Regarding Jay Dyer's view that
The New Covenant is all about Jesus blood. There are plenty of passages declaring that is true.

Thanks for the comprehensive post and the biblical quotations provided.

I'm not sure what you mean when you say "it is all about Jesus blood".
No covenant has ever been literally about blood. Not the old one, not the new one.
All references to blood in relation to God's forgiveness or to a commitment to God, are symbolic.
Blood has no intrinsic value for forgiveness. Same with water of baptism. By the same token, a cut foreskin had never any intrinsic value for a commitment to God, nor Samson's hair had intrnisic power to accomplish God's will. The bread and wine of the Lord Supper have never been literally the body and blood of Jesus.

Do we agree on that?

The Bible says that the new covenant is about God writing his Law in our hearts, about knowing God really.
The blood of Christ is the symbolic "signature", so to speak, of the new covenant, just as the blood of animals was the symbolic "signature" of the first covenant.
A covenant, though, is not about the signatures, but about the terms and promises.

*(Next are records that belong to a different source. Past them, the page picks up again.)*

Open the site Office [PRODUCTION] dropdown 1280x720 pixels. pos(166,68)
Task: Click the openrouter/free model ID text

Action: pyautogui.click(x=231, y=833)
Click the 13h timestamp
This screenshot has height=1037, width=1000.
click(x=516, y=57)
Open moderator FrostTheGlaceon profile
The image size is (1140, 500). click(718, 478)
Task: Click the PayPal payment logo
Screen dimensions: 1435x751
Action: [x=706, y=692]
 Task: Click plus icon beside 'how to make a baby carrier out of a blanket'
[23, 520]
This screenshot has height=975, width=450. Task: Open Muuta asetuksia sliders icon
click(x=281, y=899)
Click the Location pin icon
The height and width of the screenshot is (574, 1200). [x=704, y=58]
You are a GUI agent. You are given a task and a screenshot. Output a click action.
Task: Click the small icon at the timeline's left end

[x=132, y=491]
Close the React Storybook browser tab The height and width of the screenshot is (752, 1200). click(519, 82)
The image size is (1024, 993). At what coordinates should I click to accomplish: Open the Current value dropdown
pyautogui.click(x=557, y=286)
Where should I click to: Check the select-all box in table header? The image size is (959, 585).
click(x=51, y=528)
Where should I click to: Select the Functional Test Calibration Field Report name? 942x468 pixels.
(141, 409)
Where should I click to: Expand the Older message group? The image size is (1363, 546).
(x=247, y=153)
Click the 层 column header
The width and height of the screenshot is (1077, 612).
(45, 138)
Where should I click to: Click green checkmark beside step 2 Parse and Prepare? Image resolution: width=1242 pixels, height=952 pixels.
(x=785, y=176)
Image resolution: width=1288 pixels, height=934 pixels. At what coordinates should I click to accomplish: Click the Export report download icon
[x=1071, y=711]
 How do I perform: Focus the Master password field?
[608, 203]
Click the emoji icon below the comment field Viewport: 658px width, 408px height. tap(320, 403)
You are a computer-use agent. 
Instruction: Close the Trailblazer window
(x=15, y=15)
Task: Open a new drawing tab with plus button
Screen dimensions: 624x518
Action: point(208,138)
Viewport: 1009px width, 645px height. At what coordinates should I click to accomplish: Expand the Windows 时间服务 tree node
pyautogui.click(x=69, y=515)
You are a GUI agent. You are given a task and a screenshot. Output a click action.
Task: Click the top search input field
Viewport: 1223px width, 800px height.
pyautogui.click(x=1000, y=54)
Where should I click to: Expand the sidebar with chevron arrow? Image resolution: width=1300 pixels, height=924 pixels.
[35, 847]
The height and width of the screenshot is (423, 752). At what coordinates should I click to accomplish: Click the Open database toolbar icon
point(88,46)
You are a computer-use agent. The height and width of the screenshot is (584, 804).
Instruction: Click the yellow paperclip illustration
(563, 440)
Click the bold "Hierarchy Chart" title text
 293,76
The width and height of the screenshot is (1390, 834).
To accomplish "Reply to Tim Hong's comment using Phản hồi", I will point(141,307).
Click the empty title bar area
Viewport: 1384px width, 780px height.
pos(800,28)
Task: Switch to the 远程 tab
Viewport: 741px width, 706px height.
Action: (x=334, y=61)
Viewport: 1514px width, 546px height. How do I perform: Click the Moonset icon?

And the terms and promises of the new covenant are these:


Surely, the days are coming, says the Lord,
when I will make a new covenant
with the house of Israel
and with the house of Judah.
32 It will not be according to the covenant
that I made with their fathers
in the day that I took them by the hand
to bring them out of the land of Egypt,
because they broke My covenant,
although I was a husband to them,
says the Lord.
33 But this shall be the covenant that I will make with the house of Israel

after those days, says the Lord:
I will put My law within them

and write it in their hearts;
and I will be their God,
and they shall be My people.
34 They shall teach no more every man his neighbor
and every man his brother, saying, “Know the Lord,”
for they all shall know Me,
from the least of them to the greatest of them,
says the Lord,
for I will forgive their iniquity,
and I will remember their sin no more.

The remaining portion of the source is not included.